White Horse by Alex Adams
Published by Atria/Emily Bestler Books, an imprint of Simon & Schuster
When I wake, the world is still gone. -p. 5
Zoe is thirty, working at as a janitor at Pope Pharmaceuticals when the jar shows up in her house. Her alarm system didn’t register an intruder, and there’s nothing to indicate where the jar came from, or why it is there. To deal with the strange appearance, Zoe enlists the help of friends who work at the museum to try to figure out what exactly the jar is, but she also heads to a therapist, with an alleged dream about a jar. Before long, though, the cats in Zoe’s building all begin to disappear, and people around her start getting sick, first those who examined the jar, then her neighbors. Throughout the city and the world, people begin to die from this bizarre disease, and those who don’t die mutate in bizarre ways. Before long, society is breaking down and the President of the United States has declared that humans are no longer a viable species.
White Horse alternates between the story of the rise of the plague – nicknamed White Horse by a televangelist, after one of the horses of the apocalypse – and Zoe’s present, as she works her way through Europe. During the lead-up to the utter collapse of civilization, Zoe and her therapist, Nick, formed a romantic relationship. She knows that he planned to try to find his parents in Greece, and as the world continues to fall apart she realizes how much she needs to be with him and travels across a dangerous landscape, full of mutants and others who have lost their humanity in an even more terrifying manner, in order to find him once again.

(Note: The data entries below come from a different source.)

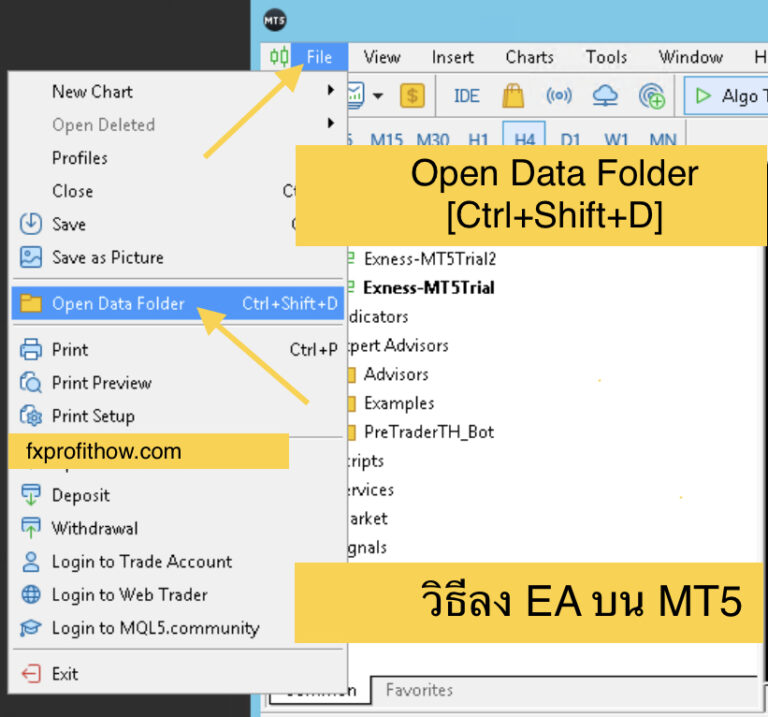Open the IDE MetaEditor button

[x=466, y=96]
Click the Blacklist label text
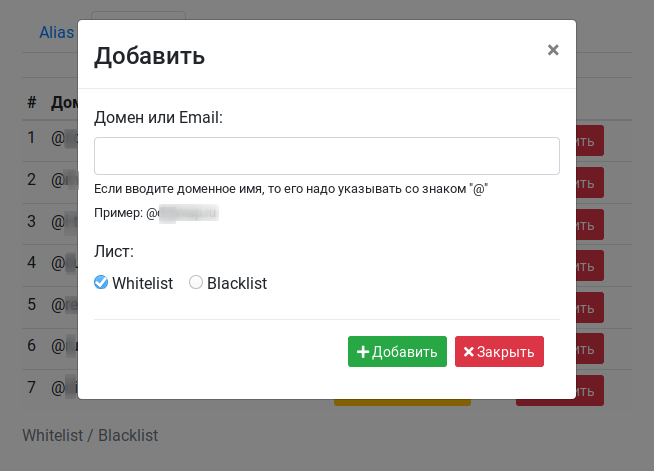The image size is (654, 471). point(237,283)
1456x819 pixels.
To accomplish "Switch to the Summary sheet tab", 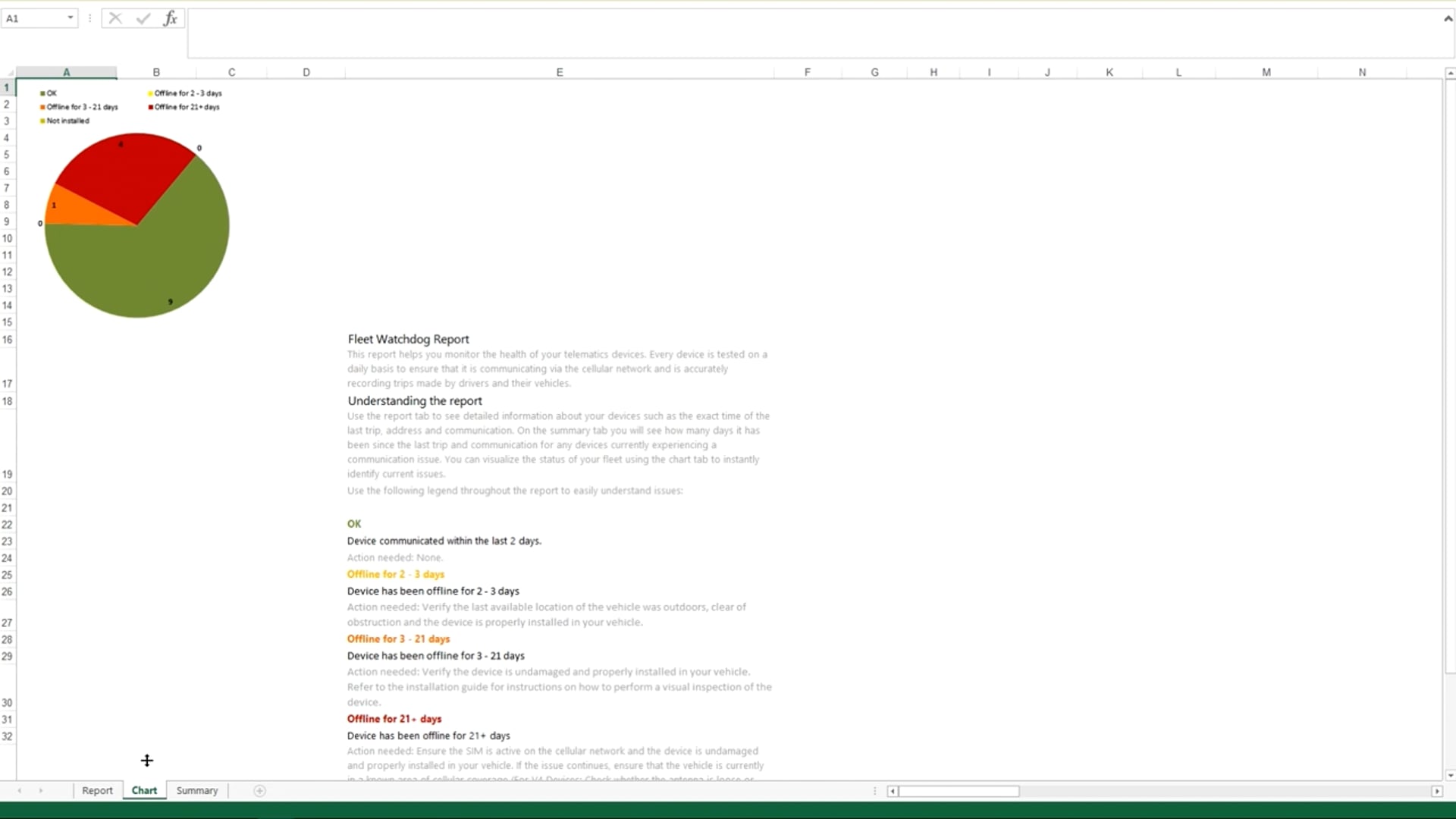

Zoe is a badass main character. As she struggles to keep even herself alive as she crosses a continent, she is unable to leave others who are suffering, which leads her to travel with a blind young woman who was being raped by her father and uncle. Sight is a fairly important sense at the end of the world, so it is possible that by bringing this girl along Zoe is endangering herself and her own mission, but she is unable to let the injustice of the situation stand, and rescues and protects the girl at great cost to herself. She fights when it is necessary to protect herself and the innocent, but at the same time she keeps her humanity in an increasingly inhumane world. She is, above all other things, a survivor, both physically and mentally.
In White Horse, Adams has created a fascinating apocalyptic world. By alternating between the world before and after the complete downfall of society, Adams keeps the story moving forward quickly, she gives enough time in each world that the reader is not left frustrated by lack of information, but also moves on quickly enough to keep up a good deal of suspense. The result is a page-turner of a book, with enough depth and world building to leave the reader feeling satisfied when the book is over. White Horse is apparently the first book in a trilogy, and there is certainly enough material there to continue to build on this world, but Adams also brings her story to a satisfying conclusion – no cliffhangers here.
All in all, White Horse is a haunting and engrossing story of survival. Highly recommended.